Pour les déplacements itinérant, nous avions une malle cantine (vaisselle - batterie de cuisine) et chacun une malle-lit. Chaque broussard recevait cet équipement au départ et était censé tirer son plan où que ce soit, en emportant bien sûr ses vivres ou en troquant avec les indigènes. C'était un strict minimum et peu confortable bien sûr.

En arrivant dans un village, le blanc réquisitionnait table et chaises auprès des habitants. S'il n'y avait pas de gîte de passage, il réquisitionnait la meilleure maison du village!

C'est la seule fois où j'ai accompagné Michel durant la semaine. Les villageois étaient très honorés de ma venue et cherchaient à me faire plaisir avec les produits locaux. Ils sont venus nous apporter des crevettes roses de rivière.

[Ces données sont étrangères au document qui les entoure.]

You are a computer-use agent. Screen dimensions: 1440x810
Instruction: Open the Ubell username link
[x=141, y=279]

J'étais tellement heureuse d'avoir des vivres frais que j'en ai fait préparer beaucoup. Nous en avons mangé matin, midi et soir et nous avons été bien malades tous les deux car n'ayant pas de frigo, la nourriture ne se gardait pas longtemps.

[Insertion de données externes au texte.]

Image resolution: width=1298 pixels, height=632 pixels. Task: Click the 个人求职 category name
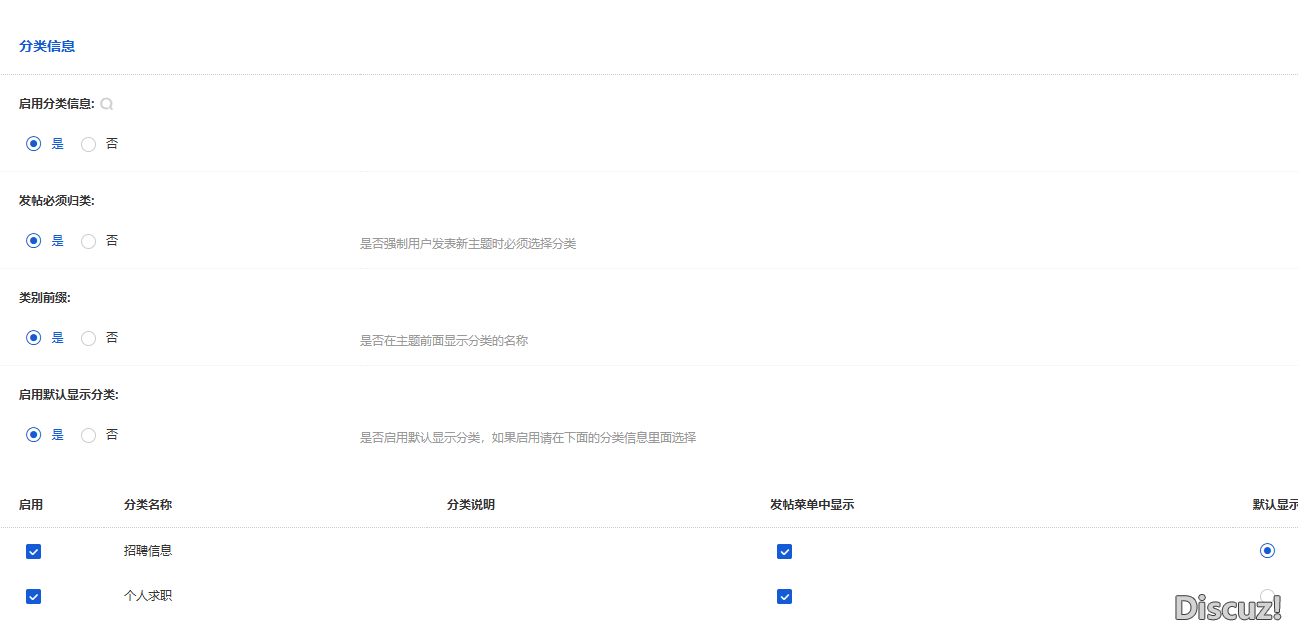point(147,594)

Maman&PapaLa voiture nous causait de plus en plus de problèmes et nous n'osions plus quitter le poste. Le mécanicien de la Symétain nous a proposé de faire le remplacement des segments de piston, chez nous après ses heures d'atelier. Il a démonté le moteur dans le jardin, en posant les pièces côte à côte par terre. Cela a duré des jours et des jours, il travaillait à la lueur d'une lampe à pétrole le soir. J'en étais malade, je disais à Michel "cette voiture ne roulera plus jamais!" Nous avions un projet.... aussitôt que la voiture serait en ordre, nous devions partir en congé à Bukavu chez Georgette et Eugène Vande Walle qui nous attendaient avec impatience. En fait ce serait notre voyage de noces qu'on n'avait pu faire en août.